# WHAT TO PRODUCE:
Please copy every one of the following rows, reproducing each character without any change.

* * * * * * * * *

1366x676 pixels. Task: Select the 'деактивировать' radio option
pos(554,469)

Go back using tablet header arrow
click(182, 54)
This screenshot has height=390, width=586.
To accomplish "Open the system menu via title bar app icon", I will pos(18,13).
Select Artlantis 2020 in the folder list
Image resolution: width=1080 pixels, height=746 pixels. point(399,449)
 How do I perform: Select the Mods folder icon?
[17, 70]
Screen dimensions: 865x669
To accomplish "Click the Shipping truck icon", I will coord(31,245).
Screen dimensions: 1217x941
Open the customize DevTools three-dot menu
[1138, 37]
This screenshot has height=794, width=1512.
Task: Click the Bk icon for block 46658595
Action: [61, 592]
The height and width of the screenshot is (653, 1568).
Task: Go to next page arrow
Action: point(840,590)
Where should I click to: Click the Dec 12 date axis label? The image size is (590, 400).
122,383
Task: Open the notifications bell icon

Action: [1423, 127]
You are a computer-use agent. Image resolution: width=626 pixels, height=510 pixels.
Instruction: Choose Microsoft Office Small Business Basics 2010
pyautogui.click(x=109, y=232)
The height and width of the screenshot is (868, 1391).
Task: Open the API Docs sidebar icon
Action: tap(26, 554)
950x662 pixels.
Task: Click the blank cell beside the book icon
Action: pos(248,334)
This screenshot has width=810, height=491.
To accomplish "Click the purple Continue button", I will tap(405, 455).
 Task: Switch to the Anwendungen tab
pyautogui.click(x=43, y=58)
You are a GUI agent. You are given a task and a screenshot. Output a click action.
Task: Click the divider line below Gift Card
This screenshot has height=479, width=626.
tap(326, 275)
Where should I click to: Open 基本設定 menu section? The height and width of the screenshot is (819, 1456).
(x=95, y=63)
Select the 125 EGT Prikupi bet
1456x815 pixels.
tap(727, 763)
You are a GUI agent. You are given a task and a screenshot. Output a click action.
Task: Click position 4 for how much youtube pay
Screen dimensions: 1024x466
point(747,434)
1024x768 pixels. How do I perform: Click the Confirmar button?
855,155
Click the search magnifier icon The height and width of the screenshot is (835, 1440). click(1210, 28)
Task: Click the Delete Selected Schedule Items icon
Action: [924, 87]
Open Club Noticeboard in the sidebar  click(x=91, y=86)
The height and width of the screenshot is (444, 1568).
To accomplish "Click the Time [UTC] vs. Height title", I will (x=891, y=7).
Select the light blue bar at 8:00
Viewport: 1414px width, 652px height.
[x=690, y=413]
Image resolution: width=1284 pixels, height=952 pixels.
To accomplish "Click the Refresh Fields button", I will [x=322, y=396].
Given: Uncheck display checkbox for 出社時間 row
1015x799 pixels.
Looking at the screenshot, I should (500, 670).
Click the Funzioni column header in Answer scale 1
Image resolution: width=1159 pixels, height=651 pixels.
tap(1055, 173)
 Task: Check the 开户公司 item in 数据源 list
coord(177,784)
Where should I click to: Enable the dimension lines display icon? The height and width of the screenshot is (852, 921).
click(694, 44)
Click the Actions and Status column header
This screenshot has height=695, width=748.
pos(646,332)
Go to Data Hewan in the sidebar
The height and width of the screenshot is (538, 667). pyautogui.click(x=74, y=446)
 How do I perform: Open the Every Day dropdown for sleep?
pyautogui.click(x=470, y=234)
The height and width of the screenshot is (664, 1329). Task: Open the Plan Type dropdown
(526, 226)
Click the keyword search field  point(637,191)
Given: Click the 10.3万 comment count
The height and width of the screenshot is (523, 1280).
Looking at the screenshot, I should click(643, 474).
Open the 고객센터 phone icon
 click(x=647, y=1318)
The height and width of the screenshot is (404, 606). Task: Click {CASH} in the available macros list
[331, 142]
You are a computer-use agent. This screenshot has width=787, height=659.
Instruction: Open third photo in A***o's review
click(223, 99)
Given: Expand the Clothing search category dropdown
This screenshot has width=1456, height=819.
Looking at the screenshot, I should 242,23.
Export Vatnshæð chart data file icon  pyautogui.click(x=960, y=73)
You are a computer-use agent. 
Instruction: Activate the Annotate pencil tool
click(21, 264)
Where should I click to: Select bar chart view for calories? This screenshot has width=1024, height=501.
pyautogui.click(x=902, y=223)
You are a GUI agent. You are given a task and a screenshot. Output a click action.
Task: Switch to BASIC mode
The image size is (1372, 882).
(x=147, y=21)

* * * * * * * * *

# SOLUTION TO THE EXERCISE:
1366x676 pixels. Task: Select the 'деактивировать' radio option
pos(554,469)

Go back using tablet header arrow
click(182, 54)
This screenshot has height=390, width=586.
To accomplish "Open the system menu via title bar app icon", I will pos(18,13).
Select Artlantis 2020 in the folder list
Image resolution: width=1080 pixels, height=746 pixels. point(399,449)
 How do I perform: Select the Mods folder icon?
[17, 70]
Screen dimensions: 865x669
To accomplish "Click the Shipping truck icon", I will coord(31,245).
Screen dimensions: 1217x941
Open the customize DevTools three-dot menu
[1138, 37]
This screenshot has height=794, width=1512.
Task: Click the Bk icon for block 46658595
Action: [61, 592]
The height and width of the screenshot is (653, 1568).
Task: Go to next page arrow
Action: point(840,590)
Where should I click to: Click the Dec 12 date axis label? The image size is (590, 400).
122,383
Task: Open the notifications bell icon

Action: [1423, 127]
You are a computer-use agent. Image resolution: width=626 pixels, height=510 pixels.
Instruction: Choose Microsoft Office Small Business Basics 2010
pyautogui.click(x=109, y=232)
The height and width of the screenshot is (868, 1391).
Task: Open the API Docs sidebar icon
Action: tap(26, 554)
950x662 pixels.
Task: Click the blank cell beside the book icon
Action: pos(248,334)
This screenshot has width=810, height=491.
To accomplish "Click the purple Continue button", I will tap(405, 455).
 Task: Switch to the Anwendungen tab
pyautogui.click(x=43, y=58)
You are a GUI agent. You are given a task and a screenshot. Output a click action.
Task: Click the divider line below Gift Card
This screenshot has height=479, width=626.
tap(326, 275)
Where should I click to: Open 基本設定 menu section? The height and width of the screenshot is (819, 1456).
(x=95, y=63)
Select the 125 EGT Prikupi bet
1456x815 pixels.
tap(727, 763)
You are a GUI agent. You are given a task and a screenshot. Output a click action.
Task: Click position 4 for how much youtube pay
Screen dimensions: 1024x466
point(747,434)
1024x768 pixels. How do I perform: Click the Confirmar button?
855,155
Click the search magnifier icon The height and width of the screenshot is (835, 1440). click(1210, 28)
Task: Click the Delete Selected Schedule Items icon
Action: [924, 87]
Open Club Noticeboard in the sidebar  click(x=91, y=86)
The height and width of the screenshot is (444, 1568).
To accomplish "Click the Time [UTC] vs. Height title", I will (x=891, y=7).
Select the light blue bar at 8:00
Viewport: 1414px width, 652px height.
[x=690, y=413]
Image resolution: width=1284 pixels, height=952 pixels.
To accomplish "Click the Refresh Fields button", I will [x=322, y=396].
Given: Uncheck display checkbox for 出社時間 row
1015x799 pixels.
Looking at the screenshot, I should (500, 670).
Click the Funzioni column header in Answer scale 1
Image resolution: width=1159 pixels, height=651 pixels.
tap(1055, 173)
 Task: Check the 开户公司 item in 数据源 list
coord(177,784)
Where should I click to: Enable the dimension lines display icon? The height and width of the screenshot is (852, 921).
click(694, 44)
Click the Actions and Status column header
This screenshot has height=695, width=748.
pos(646,332)
Go to Data Hewan in the sidebar
The height and width of the screenshot is (538, 667). pyautogui.click(x=74, y=446)
 How do I perform: Open the Every Day dropdown for sleep?
pyautogui.click(x=470, y=234)
The height and width of the screenshot is (664, 1329). Task: Open the Plan Type dropdown
(526, 226)
Click the keyword search field  point(637,191)
Given: Click the 10.3万 comment count
The height and width of the screenshot is (523, 1280).
Looking at the screenshot, I should click(643, 474).
Open the 고객센터 phone icon
 click(x=647, y=1318)
The height and width of the screenshot is (404, 606). Task: Click {CASH} in the available macros list
[331, 142]
You are a computer-use agent. This screenshot has width=787, height=659.
Instruction: Open third photo in A***o's review
click(223, 99)
Given: Expand the Clothing search category dropdown
This screenshot has width=1456, height=819.
Looking at the screenshot, I should 242,23.
Export Vatnshæð chart data file icon  pyautogui.click(x=960, y=73)
You are a computer-use agent. 
Instruction: Activate the Annotate pencil tool
click(21, 264)
Where should I click to: Select bar chart view for calories? This screenshot has width=1024, height=501.
pyautogui.click(x=902, y=223)
You are a GUI agent. You are given a task and a screenshot. Output a click action.
Task: Switch to BASIC mode
The image size is (1372, 882).
(x=147, y=21)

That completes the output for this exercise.